» Data for this exercise:

§

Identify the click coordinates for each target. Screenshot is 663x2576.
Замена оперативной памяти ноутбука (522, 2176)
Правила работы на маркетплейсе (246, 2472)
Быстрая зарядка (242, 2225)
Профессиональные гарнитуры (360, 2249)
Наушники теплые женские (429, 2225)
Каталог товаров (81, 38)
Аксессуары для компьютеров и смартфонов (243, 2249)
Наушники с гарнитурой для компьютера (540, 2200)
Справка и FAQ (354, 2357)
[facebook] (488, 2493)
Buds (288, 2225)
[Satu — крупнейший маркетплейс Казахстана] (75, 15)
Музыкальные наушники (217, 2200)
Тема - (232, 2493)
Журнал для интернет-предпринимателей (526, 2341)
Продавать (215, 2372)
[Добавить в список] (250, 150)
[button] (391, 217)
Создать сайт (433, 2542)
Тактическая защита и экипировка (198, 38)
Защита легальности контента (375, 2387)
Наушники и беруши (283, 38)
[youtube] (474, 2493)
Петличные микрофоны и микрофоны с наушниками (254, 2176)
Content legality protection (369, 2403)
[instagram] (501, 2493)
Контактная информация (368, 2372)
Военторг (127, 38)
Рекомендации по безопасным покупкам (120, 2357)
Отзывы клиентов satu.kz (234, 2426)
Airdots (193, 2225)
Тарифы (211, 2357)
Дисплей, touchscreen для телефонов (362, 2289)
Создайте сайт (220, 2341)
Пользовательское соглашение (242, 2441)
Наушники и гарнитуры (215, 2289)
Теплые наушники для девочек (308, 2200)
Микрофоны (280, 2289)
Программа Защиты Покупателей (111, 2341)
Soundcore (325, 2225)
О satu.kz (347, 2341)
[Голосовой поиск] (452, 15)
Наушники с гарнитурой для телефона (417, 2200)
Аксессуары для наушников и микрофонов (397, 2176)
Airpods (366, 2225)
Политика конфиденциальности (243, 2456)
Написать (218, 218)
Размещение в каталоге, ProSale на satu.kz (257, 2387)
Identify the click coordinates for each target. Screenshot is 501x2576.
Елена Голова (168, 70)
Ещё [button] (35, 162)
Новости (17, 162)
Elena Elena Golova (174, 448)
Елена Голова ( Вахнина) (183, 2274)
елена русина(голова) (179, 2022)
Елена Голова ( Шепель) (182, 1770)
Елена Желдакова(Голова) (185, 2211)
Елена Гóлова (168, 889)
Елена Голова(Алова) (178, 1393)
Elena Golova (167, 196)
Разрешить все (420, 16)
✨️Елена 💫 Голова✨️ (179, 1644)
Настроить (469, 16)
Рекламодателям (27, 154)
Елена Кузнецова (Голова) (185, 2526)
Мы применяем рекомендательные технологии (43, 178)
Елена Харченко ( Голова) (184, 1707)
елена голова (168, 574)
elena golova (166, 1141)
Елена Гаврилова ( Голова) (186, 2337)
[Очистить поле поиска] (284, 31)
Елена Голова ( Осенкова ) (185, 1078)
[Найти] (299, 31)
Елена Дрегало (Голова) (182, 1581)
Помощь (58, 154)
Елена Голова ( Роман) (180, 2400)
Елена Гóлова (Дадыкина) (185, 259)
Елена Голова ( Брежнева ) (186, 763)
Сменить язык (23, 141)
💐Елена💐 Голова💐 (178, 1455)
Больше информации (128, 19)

§

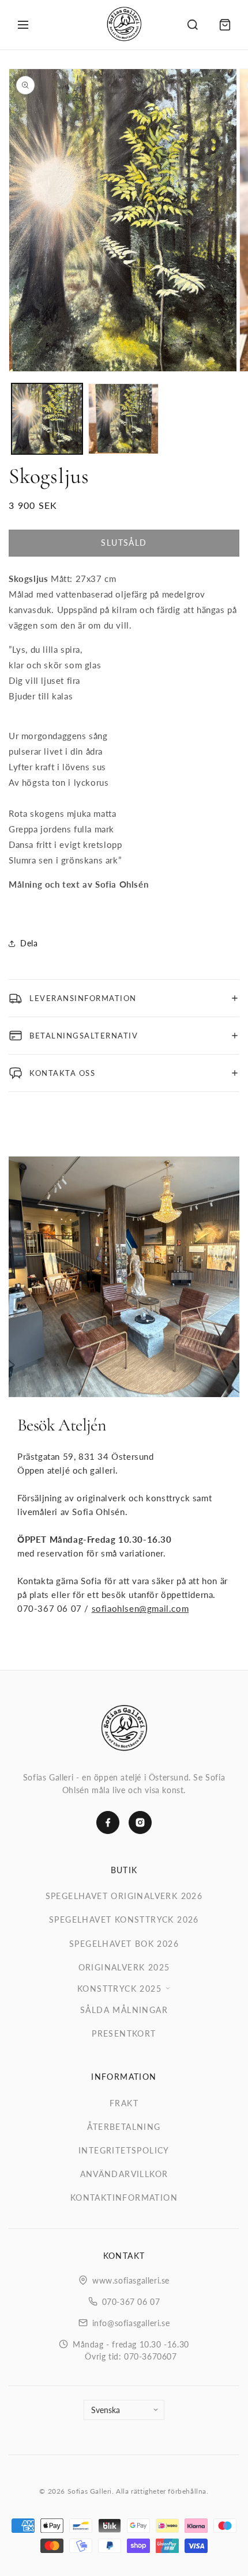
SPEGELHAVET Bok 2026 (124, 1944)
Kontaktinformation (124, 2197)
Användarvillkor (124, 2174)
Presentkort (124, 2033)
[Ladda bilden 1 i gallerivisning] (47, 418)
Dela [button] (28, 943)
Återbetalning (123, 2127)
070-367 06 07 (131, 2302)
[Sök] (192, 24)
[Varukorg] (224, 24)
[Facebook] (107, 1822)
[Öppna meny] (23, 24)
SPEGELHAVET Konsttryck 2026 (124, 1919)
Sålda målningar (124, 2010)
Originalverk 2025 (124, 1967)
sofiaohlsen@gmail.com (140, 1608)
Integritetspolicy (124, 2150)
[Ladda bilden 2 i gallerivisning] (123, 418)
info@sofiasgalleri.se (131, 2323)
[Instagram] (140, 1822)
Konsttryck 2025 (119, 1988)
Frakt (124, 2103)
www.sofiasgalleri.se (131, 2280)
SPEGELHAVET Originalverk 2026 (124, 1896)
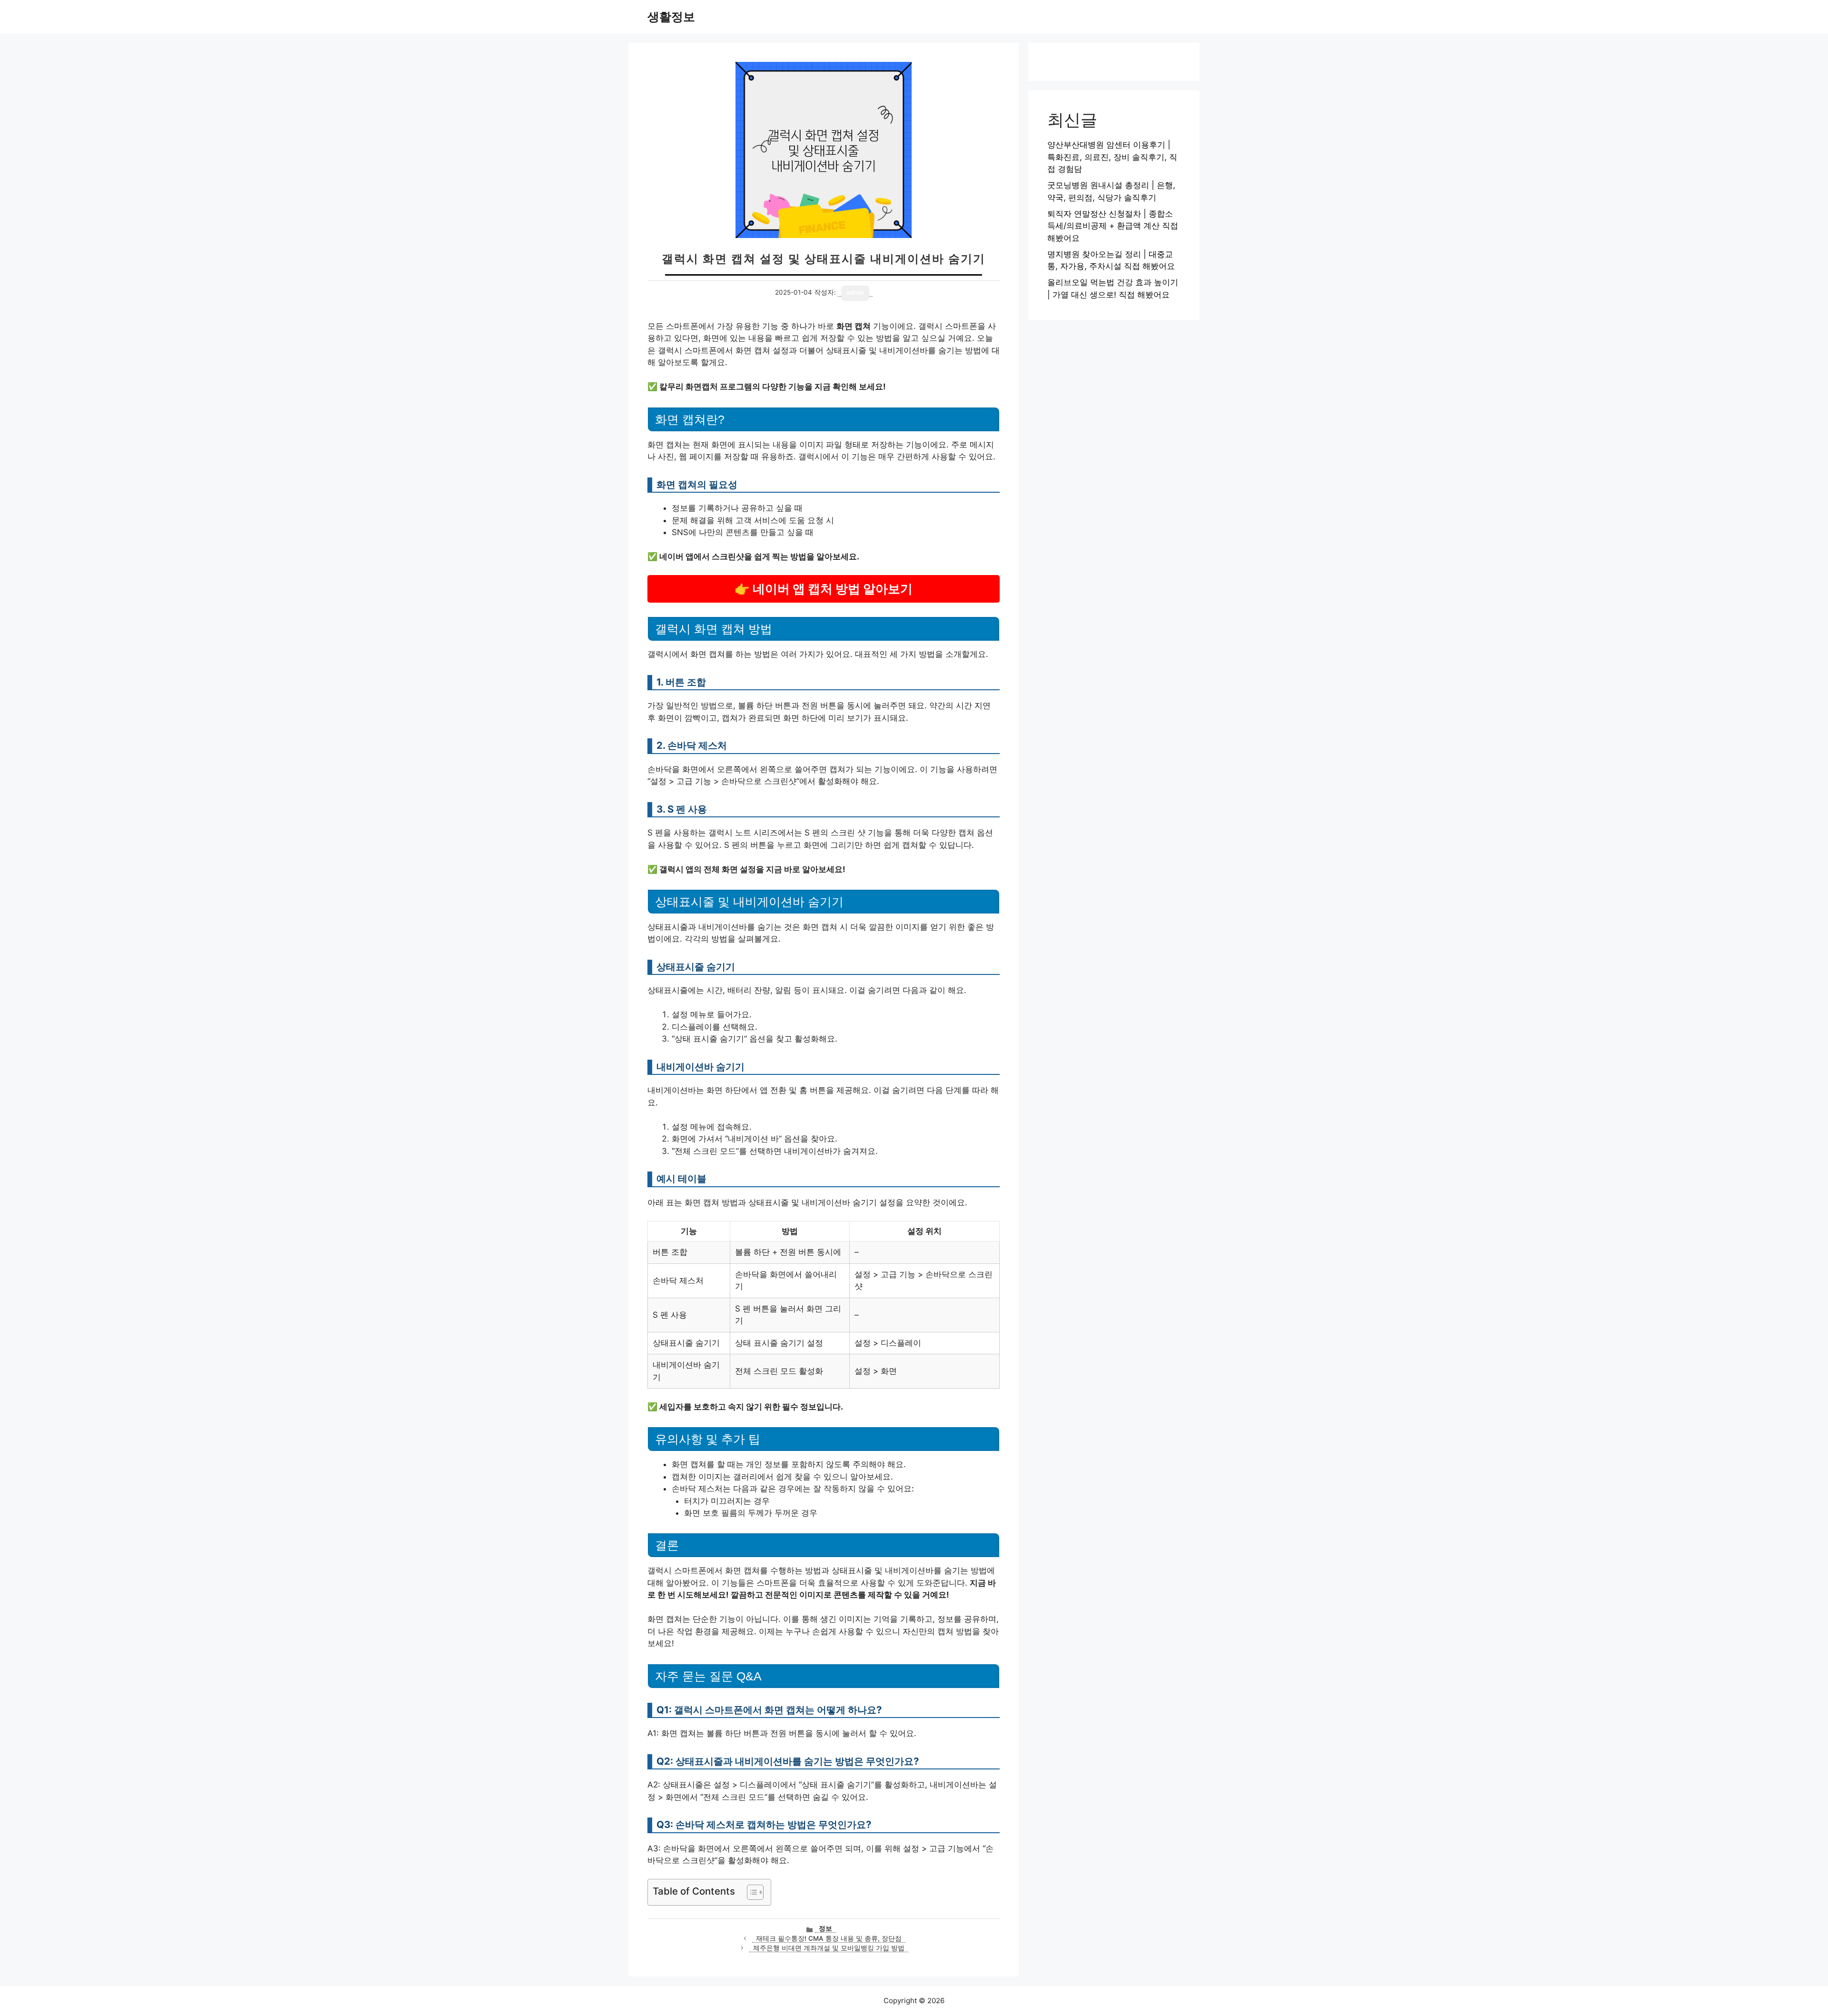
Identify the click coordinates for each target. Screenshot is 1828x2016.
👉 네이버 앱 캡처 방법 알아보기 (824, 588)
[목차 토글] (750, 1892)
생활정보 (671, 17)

§

» Exercise instructions: In the data above, start at the line that has "Screenshot is 663x2576.", stop after the line that has "Content legality protection (369, 2403)", and print every line in between exactly as it stands.

» Written reply:
Identify the click coordinates for each target. Screenshot is 663x2576.
Замена оперативной памяти ноутбука (522, 2176)
Правила работы на маркетплейсе (246, 2472)
Быстрая зарядка (242, 2225)
Профессиональные гарнитуры (360, 2249)
Наушники теплые женские (429, 2225)
Каталог товаров (81, 38)
Аксессуары для компьютеров и смартфонов (243, 2249)
Наушники с гарнитурой для компьютера (540, 2200)
Справка и FAQ (354, 2357)
[facebook] (488, 2493)
Buds (288, 2225)
[Satu — крупнейший маркетплейс Казахстана] (75, 15)
Музыкальные наушники (217, 2200)
Тема - (232, 2493)
Журнал для интернет-предпринимателей (526, 2341)
Продавать (215, 2372)
[Добавить в список] (250, 150)
[button] (391, 217)
Создать сайт (433, 2542)
Тактическая защита и экипировка (198, 38)
Защита легальности контента (375, 2387)
Наушники и беруши (283, 38)
[youtube] (474, 2493)
Петличные микрофоны и микрофоны с наушниками (254, 2176)
Content legality protection (369, 2403)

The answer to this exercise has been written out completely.